++++ RECORD EXTRACTS ++++

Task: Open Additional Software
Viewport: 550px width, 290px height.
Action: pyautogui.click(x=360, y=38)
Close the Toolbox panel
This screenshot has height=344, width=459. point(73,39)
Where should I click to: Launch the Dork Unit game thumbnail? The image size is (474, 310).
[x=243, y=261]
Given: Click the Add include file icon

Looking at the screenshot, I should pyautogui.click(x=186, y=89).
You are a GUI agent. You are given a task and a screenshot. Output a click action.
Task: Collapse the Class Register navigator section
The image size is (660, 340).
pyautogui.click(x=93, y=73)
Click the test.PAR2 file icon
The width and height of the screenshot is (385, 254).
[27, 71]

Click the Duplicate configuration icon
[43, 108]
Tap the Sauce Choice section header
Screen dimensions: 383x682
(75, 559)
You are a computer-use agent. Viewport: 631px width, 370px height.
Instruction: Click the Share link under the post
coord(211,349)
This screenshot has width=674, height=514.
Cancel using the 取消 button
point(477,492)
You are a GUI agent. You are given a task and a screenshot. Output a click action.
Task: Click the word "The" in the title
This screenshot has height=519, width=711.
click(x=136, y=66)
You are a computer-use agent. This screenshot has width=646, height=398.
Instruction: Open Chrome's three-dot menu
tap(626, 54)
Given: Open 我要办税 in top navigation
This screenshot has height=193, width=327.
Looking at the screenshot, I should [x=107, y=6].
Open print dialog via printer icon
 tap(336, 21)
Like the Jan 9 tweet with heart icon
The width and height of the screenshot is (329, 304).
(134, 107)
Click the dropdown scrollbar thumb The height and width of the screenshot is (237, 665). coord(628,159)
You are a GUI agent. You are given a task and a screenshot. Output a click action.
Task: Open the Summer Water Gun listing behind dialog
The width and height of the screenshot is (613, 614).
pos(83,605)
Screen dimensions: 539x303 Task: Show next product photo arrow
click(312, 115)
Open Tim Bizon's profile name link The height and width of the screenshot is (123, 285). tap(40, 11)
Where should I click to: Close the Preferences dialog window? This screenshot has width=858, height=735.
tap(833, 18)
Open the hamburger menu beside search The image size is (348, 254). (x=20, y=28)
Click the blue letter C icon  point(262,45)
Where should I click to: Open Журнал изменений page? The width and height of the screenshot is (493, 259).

++++

PROMPT: Write all of the records out exactly, including every line.

RESULT FOR THIS TASK:
Task: Open Additional Software
Viewport: 550px width, 290px height.
Action: pyautogui.click(x=360, y=38)
Close the Toolbox panel
This screenshot has height=344, width=459. point(73,39)
Where should I click to: Launch the Dork Unit game thumbnail? The image size is (474, 310).
[x=243, y=261]
Given: Click the Add include file icon

Looking at the screenshot, I should pyautogui.click(x=186, y=89).
You are a GUI agent. You are given a task and a screenshot. Output a click action.
Task: Collapse the Class Register navigator section
The image size is (660, 340).
pyautogui.click(x=93, y=73)
Click the test.PAR2 file icon
The width and height of the screenshot is (385, 254).
[27, 71]

Click the Duplicate configuration icon
[43, 108]
Tap the Sauce Choice section header
Screen dimensions: 383x682
(75, 559)
You are a computer-use agent. Viewport: 631px width, 370px height.
Instruction: Click the Share link under the post
coord(211,349)
This screenshot has width=674, height=514.
Cancel using the 取消 button
point(477,492)
You are a GUI agent. You are given a task and a screenshot. Output a click action.
Task: Click the word "The" in the title
This screenshot has height=519, width=711.
click(x=136, y=66)
You are a computer-use agent. This screenshot has width=646, height=398.
Instruction: Open Chrome's three-dot menu
tap(626, 54)
Given: Open 我要办税 in top navigation
This screenshot has height=193, width=327.
Looking at the screenshot, I should [x=107, y=6].
Open print dialog via printer icon
 tap(336, 21)
Like the Jan 9 tweet with heart icon
The width and height of the screenshot is (329, 304).
(134, 107)
Click the dropdown scrollbar thumb The height and width of the screenshot is (237, 665). coord(628,159)
You are a GUI agent. You are given a task and a screenshot. Output a click action.
Task: Open the Summer Water Gun listing behind dialog
The width and height of the screenshot is (613, 614).
pos(83,605)
Screen dimensions: 539x303 Task: Show next product photo arrow
click(312, 115)
Open Tim Bizon's profile name link The height and width of the screenshot is (123, 285). tap(40, 11)
Where should I click to: Close the Preferences dialog window? This screenshot has width=858, height=735.
tap(833, 18)
Open the hamburger menu beside search The image size is (348, 254). (x=20, y=28)
Click the blue letter C icon  point(262,45)
Where should I click to: Open Журнал изменений page? The width and height of the screenshot is (493, 259).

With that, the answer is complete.